At sixteen thousand feet above the weather, the first diamond of Tomcats, riding shotgun for the unarmed Prowlers at nine thousand feet, were on radio silence. Seventy-one miles in from the North Korean coast, over Changdori, the Tomcat leader saw a blip, one of the twelve Prowlers dribbling to the right off his NEPRA — his nonemitting passive-mode radar — screen. There was no call for help from any of the twelve electronic countermeasures aircrafts, for that would have meant breaking the radio silence, and the Tomcat leader assumed, correctly, that the lone Prowler in the monsoon was experiencing mechanical difficulties. Its gap in the Prowler wedge was filled, the rest of the Prowlers closing up as if guided by some invisible hand. It gave the Tomcat leader a quiet sense of pride in the professionalism of the carrier’s family of pilots. The Prowler might be forced to ditch, but rather than emit a giveaway signal, it had simply turned off into the monsoon-torn night alone, any call for help calmly stifled until the plane returned to the carrier’s patrol zone — if it got that far.

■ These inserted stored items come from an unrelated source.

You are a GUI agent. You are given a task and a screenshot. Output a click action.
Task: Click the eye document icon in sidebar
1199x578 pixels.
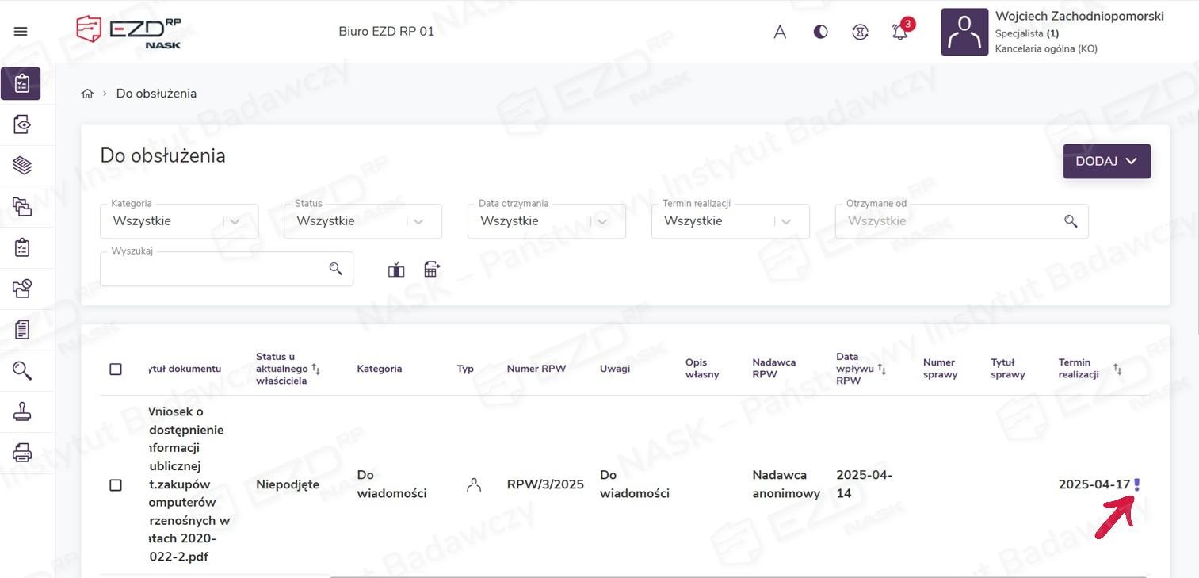[x=22, y=124]
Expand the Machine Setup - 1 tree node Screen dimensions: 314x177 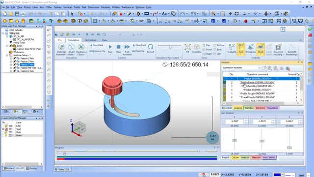click(7, 55)
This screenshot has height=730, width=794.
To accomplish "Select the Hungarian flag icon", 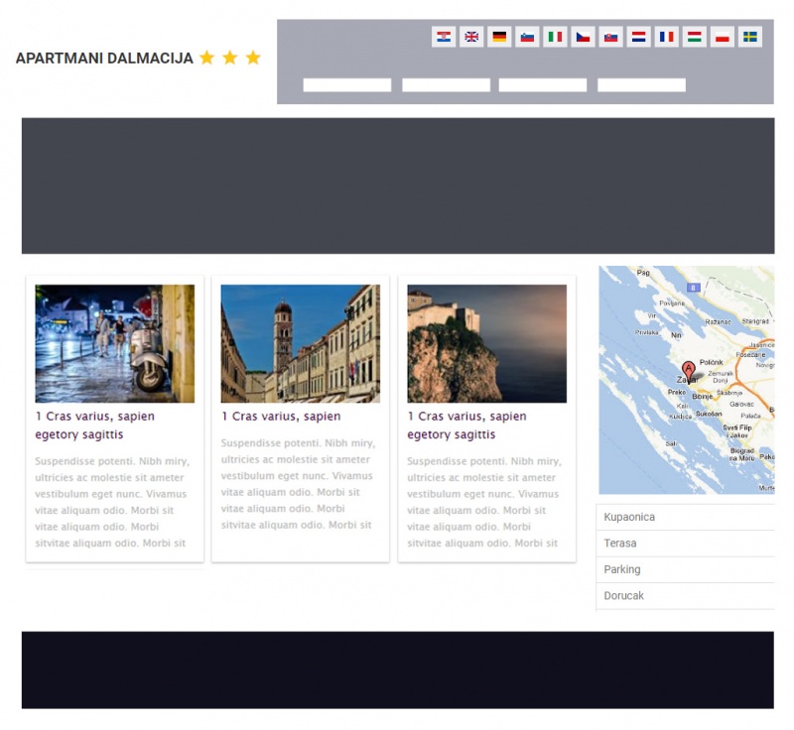I will (695, 37).

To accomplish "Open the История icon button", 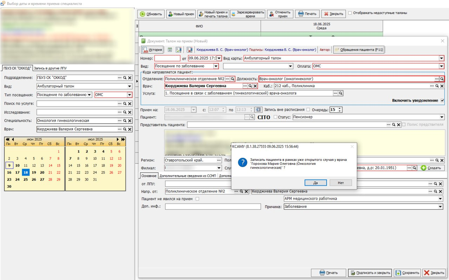I will [x=152, y=50].
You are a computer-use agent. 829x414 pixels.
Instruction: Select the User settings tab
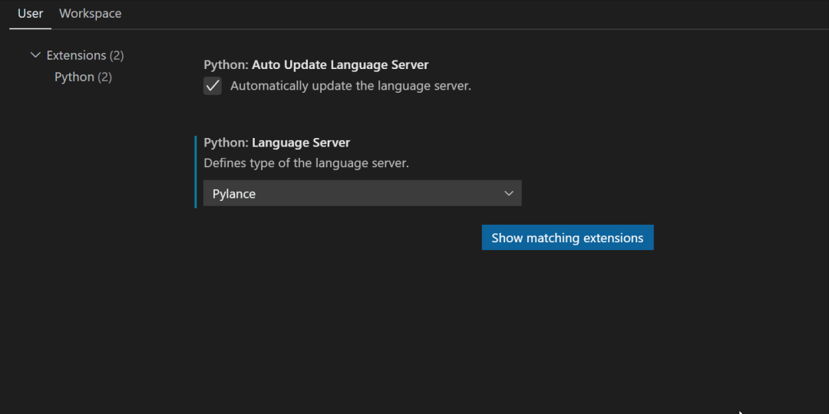[31, 14]
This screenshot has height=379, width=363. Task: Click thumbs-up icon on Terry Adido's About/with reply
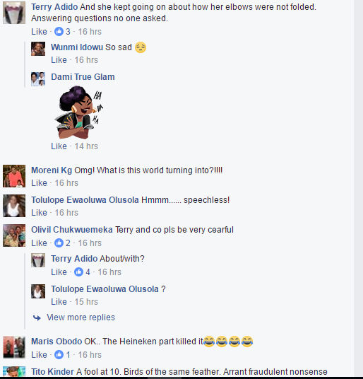tap(78, 272)
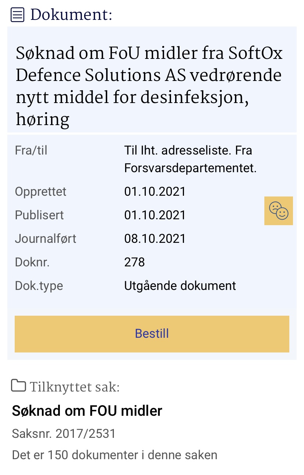Screen dimensions: 304x475
Task: Click the 150 dokumenter i denne saken text
Action: point(115,455)
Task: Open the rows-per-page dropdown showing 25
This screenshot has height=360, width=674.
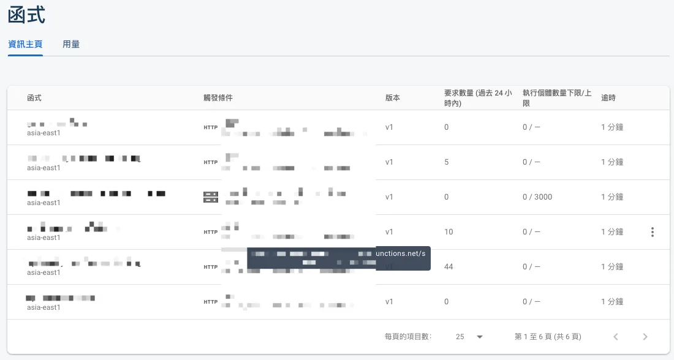Action: pyautogui.click(x=468, y=337)
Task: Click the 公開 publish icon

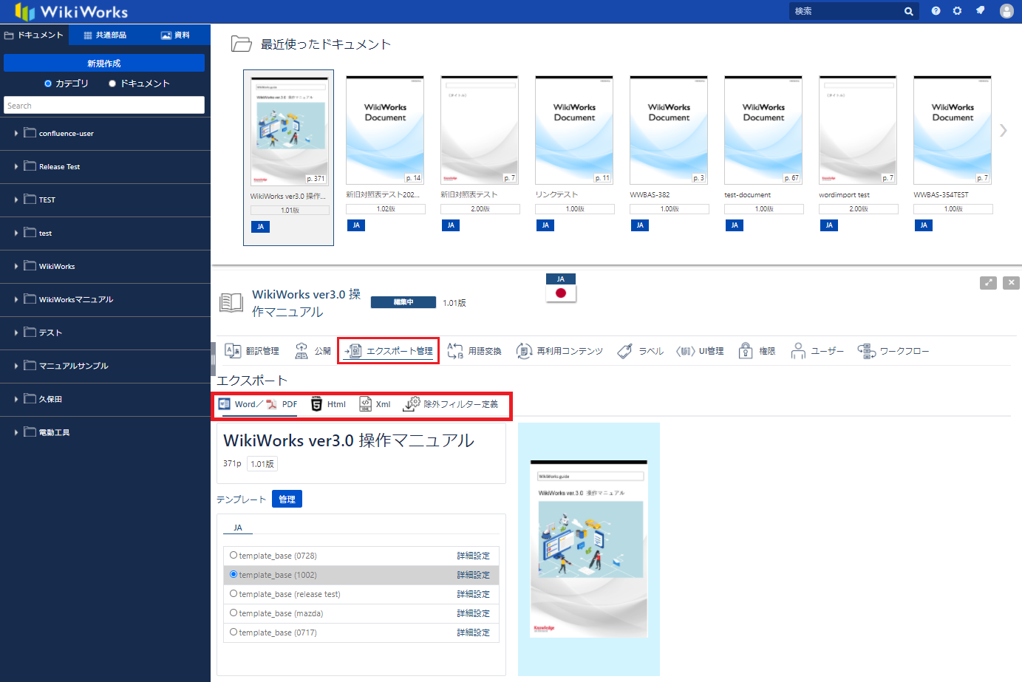Action: pyautogui.click(x=313, y=351)
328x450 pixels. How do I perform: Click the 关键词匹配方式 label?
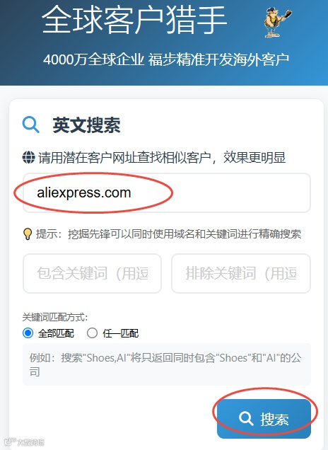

Despite all the alarms aboard his F-14, the Tomcat pilot’s eyes kept monitoring the instruments, moving from altimeter, bottom left of the HUD assembly, to the banks of dials below the compass on his right.

Aboard the Prowlers it was rough going, the black torrential downpour shot through with pockets of less dense air, the unarmed planes having a bumpy ride that irritated the two ECM officers in the rear compartment, for as good as the ALQ-99 jammers were, the turbulence didn’t help.

A hundred miles behind them, coming westward over the Sea of Japan, was the small armada of forty Chinook choppers, led by an arrowhead formation of five fierce-eyed Apache helos. Each of the helos sprouted wing pods of nineteen 2.75-inch rockets apiece, an infrared TV masthead sight, and laser range finder for eight Hellfire missiles and the Hughes chain gun.

As the lead Apache rose from a thousand feet above sea level, its copilot saw the red light go on above the “check on systems” display and heard the accompanying buzzer warning them they had insufficient power for the steep climb over the Taebek Mountain range, invisible in the rain but not more than five miles away. The pilot glanced across at the terrain-contouring-map video display confirming they were getting too close to the peaks around Konjin to make any shallower-angled approach, which, in any case, would require breaking formation.

“Lose the port Sidewinder!” ordered the pilot.

“Done,” replied the copilot.

“That was quick.”

“Red light’s still on.”

“Lose the other one,” said the pilot. The light went off, the chopper’s rate of climb increasing. “You were next,” he told the copilot.

“Thanks.”

They had just sacrificed their two best antiaircraft defenses in order to better protect the troops following them in the Chinooks.

Ten minutes from Pyongyang on the Tomcat’s NEPRA screen, a blip was appearing on the far right. Very fast. Then another. Three more — the dots heading for the eleven Prowlers.